Re: flakey charset detection from David Brownell on 2002-12-04 (www-validator@w3.org from December 2002)

From: David Brownell <david-b@pacbell.net>
Date: Wed, 04 Dec 2002 15:34:46 -0800
To: Terje Bless <link@pobox.com>
Cc: W3C Validator <www-validator@w3.org>, Karl Dubost <karl@w3.org>
Message-id: <3DEE9116.2000406@pacbell.net>

Terje Bless wrote:
> 
> I suspect the problem here was that HTML 4.01 was trying to fix something
> that it was not in their purview to fix; namely the poor suitability of
> ISO-8859-1 as a default for many web documents.

As a default it's pretty good, but a lot of broken systems (browsers and
servers both) got shipped that didn't work that way.  Such as by letting
the default be overridden on servers, and having browsers use charset=.

I agree that changing HTTP or MIME were not in that purview.  Fixing broken
browsers was though; while requiring charset= would have been:

> It is highly unfortunate IMO that they chose to do this by overriding HTTP
> instead of adding an additional requirement that HTML 4.01 served over HTTP
> must explicitly set a character encoding; or by simply punting the issue
> back to where it belongs, namely the HTTP specification.

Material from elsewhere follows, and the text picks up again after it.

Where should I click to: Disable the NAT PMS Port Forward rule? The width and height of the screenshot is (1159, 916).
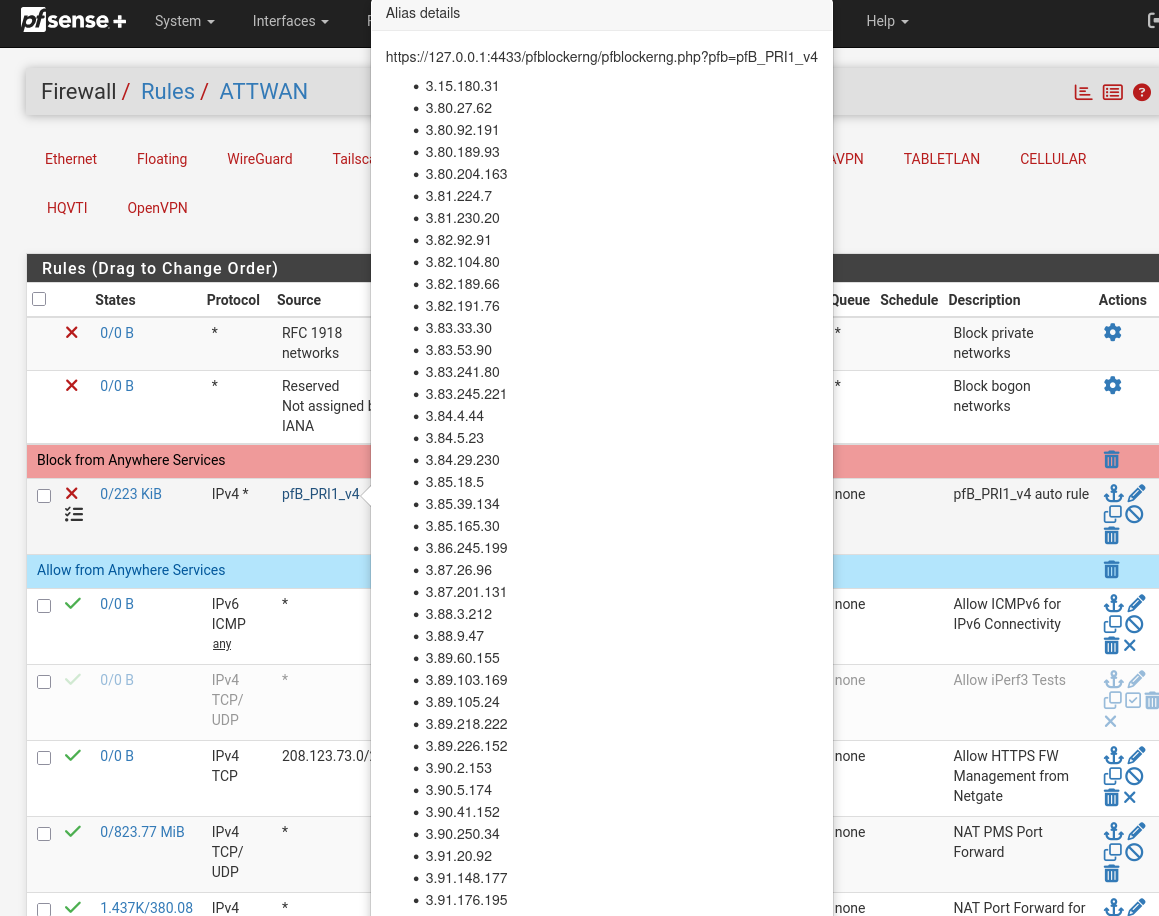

Considering that the "HTTP plus HTML" crew was responsible for most of
this braindamage in the first place, this is pitiful!  MIME has always
said the default for "text" is ASCII, but when HTTP was first written
up it changed that to "iso-8859-1", mostly to benefit HTML (and, as a
side effect, prevent re-use of existing MIME libraries).

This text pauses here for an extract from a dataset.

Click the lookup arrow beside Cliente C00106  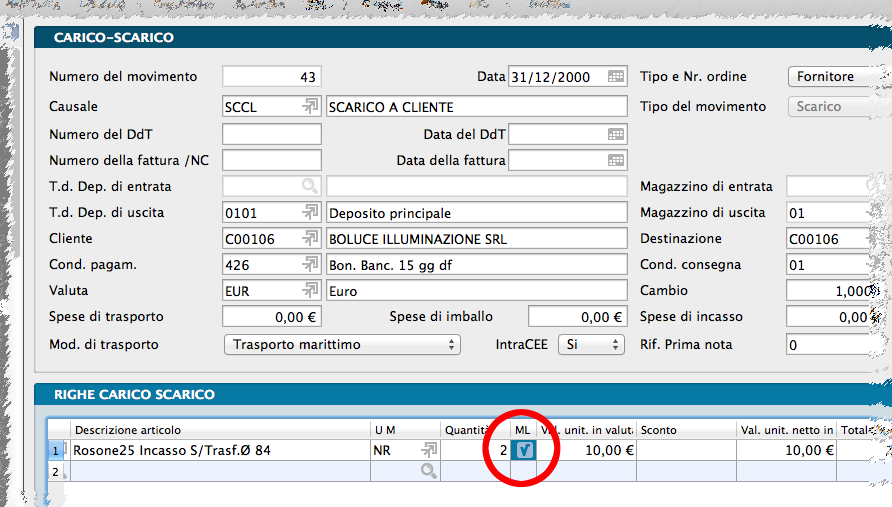pyautogui.click(x=310, y=239)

So HTTP doesn't really do MIME, because of that, and now it seems like
HTML won't really do HTTP any more either!

> Of course, there is the strong implication that a document that does not
> explicitly specify it's encoding is invalid and unparseable, but this is
> wholly intentional given that state of character encoding issues.

So far the *ONLY* user agent I've ever seen that has any problem parsing
that is the current w3c validator.  And that's rather new behavior, with
only one weak standards leg to stand on (html4).

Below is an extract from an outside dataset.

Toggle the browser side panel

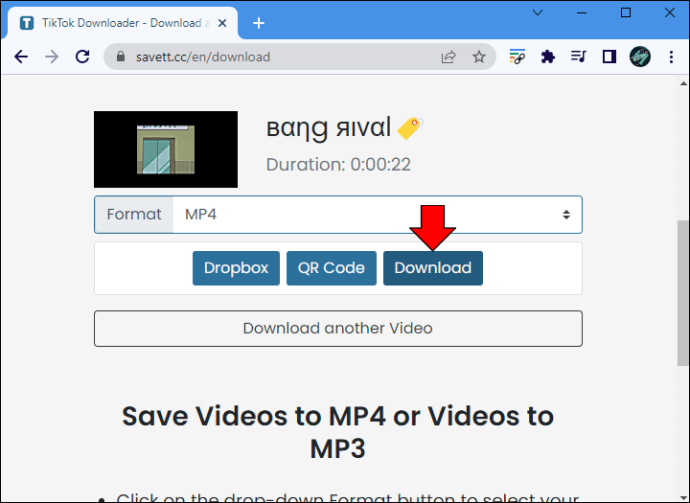tap(609, 57)
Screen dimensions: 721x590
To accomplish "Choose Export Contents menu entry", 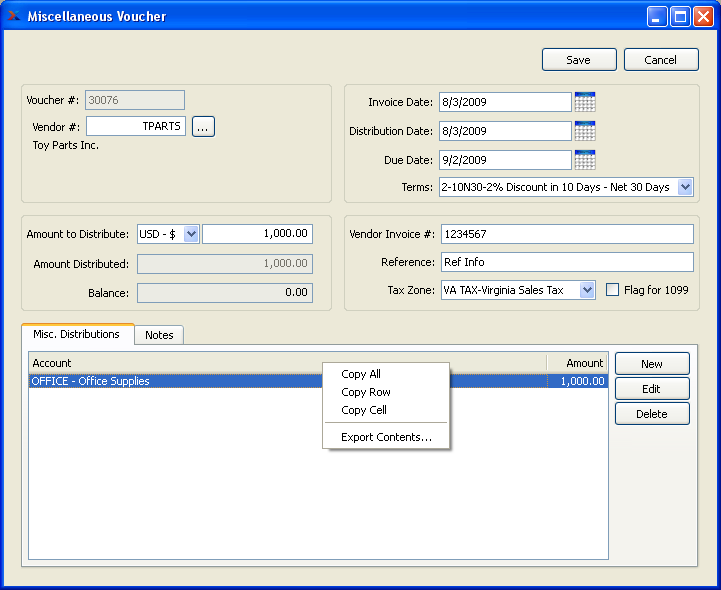I will [x=386, y=437].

Also ... it says that it tried the Appendix F rules for XML, so either it
should NOT do that (effect is to detect encodings like UTF-16 which all
standards agree "must" be explicitly labeled) OR it should also be trying
the standard HTTP rule like it used to, and like other user agents.  It's
not even a useful "pedantic mode" default.

- Dave

Received on Wednesday, 4 December 2002 18:30:16 UTC